If agreement is not reached, teachers will decide next Tuesday whether to strike, which would delay the start of the school year for 26,000 students in Southwest Washington’s largest school district. With a possible strike vote looming, the question remains: Will enough teachers support it?
For a strike to occur in Evergreen, a “yes” vote by as few as 367 of the union’s 1,830 teachers could authorize a strike, depending on how many union members attend Tuesday’s general membership meeting.
UpdatePreviously: About 300 teachers, parents and community members gathered at a special school board meeting Tuesday night in which the board approved the district’s 2016-2017 budget.What’s new: The union and district have reached a tentative agreement regarding curriculum, but four key bargaining issues still remain.What’s next: Mediated bargaining continues through this week. At the Aug. 30 union membership meeting, teachers will either ratify a new contract or vote to strike. The current contract expires Aug. 31, the first day of school.
Each teachers union sets its own requirements for strike votes, explained Dale Folkerts, spokesman for Washington Education Association. For Evergreen teachers to strike, one third of the 1,830 membership — 610 members — must be present for the vote to count, and supermajority of those present — 60 percent plus one –must vote “yes.”
Greater attendance would push the required number of “yes” votes higher. A turnout of 1,000 members, for example, would require 601 “yes” votes to authorize a strike.
During a break in negotiations Wednesday, Evergreen Education Association President Rob Lutz said the union is encouraging members to attend Tuesday.
“We’re trying to make sure that there’s a good turnout,” Lutz said.
There’s another requirement, Folkerts of the state teachers union said. Those 600 plus members also must represent at least 60 percent of district schools.
With only two mediated bargaining sessions left this week to hammer out a contract, and many bargaining points still hanging, a strike vote seems increasingly likely.
About 300 Evergreen Public Schools teachers, parents and community members picketed at the district office before Tuesday night’s special school board meeting. Minutes before the meeting started, word came that the school board had canceled the meeting’s public comment portion. Around the parking lot “boos” began resonating from teachers.
As they filed inside, the board room’s 160 capacity was quickly filled. Teachers wearing red shirts lined up against three sides of the rooms. The roughly 150 teachers who couldn’t fit into the room returned to the parking lot, where they chanted slogans throughout the meeting. At one point, a board member asked that the windows be closed.

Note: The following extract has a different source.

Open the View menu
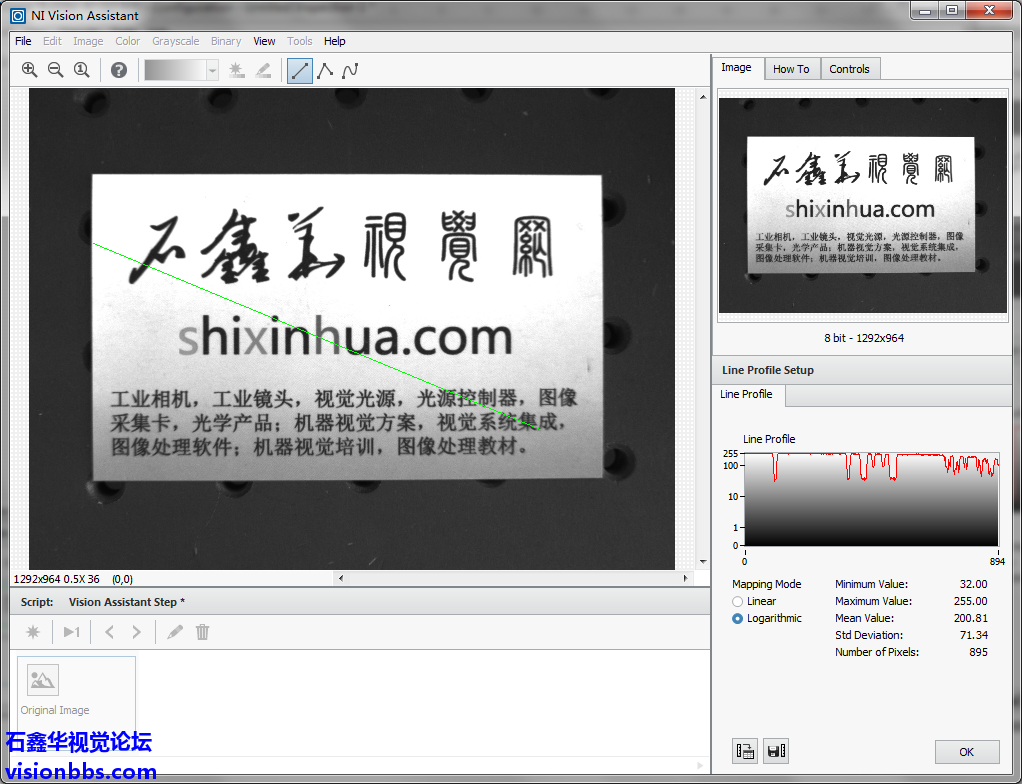This screenshot has width=1022, height=784. [264, 41]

With public comment eliminated by the board, union members and parents took the opportunity to comment during the only public comment time allowed, during the budget discussion.
Mary Brophy, a physical therapist who works for the district, asked whether it was true that the district has $26 million more in the general fund for 2016-2017 than it did the previous school year.
Mike Merlino, the district’s chief operating officer, said that $20 million in the 2016-17 budget was earmarked for computers and electronic devices.
This fall the district will distribute electronic tablets at four elementary schools, two middle schools and one high school, said Gail Spolar, district spokeswoman. Eventually, by the 2017-18 school year, all students from fourth grade on up will receive electronic tablets. Teachers will also receive devices. In lower grades, teachers will receive classroom sets of tablets, but students will not take tablets home.
The district is purchasing about 20,000 electronic tablets at about $1,000 each. By leasing the tablets rather than buying them, the district can update technology after the four-year lease expires, Spolar said.
The union and district reached a potential agreement on curriculum. However, four key bargaining points remained: salary and benefits competitive with the state’s 10 largest districts, more support for special education students, additional counselors and support services and securing enough substitute teachers by offering higher pay.
“We just completed a comprehensive counterproposal to the district,” Lutz said Wednesday afternoon. “We’re trying to get this thing moving toward settlement.”
“The district will be at the bargaining table until the last minute,” Spolar said. “They’ve committed to that.”
The union’s current contract expires Aug. 31. That’s also the first day of school.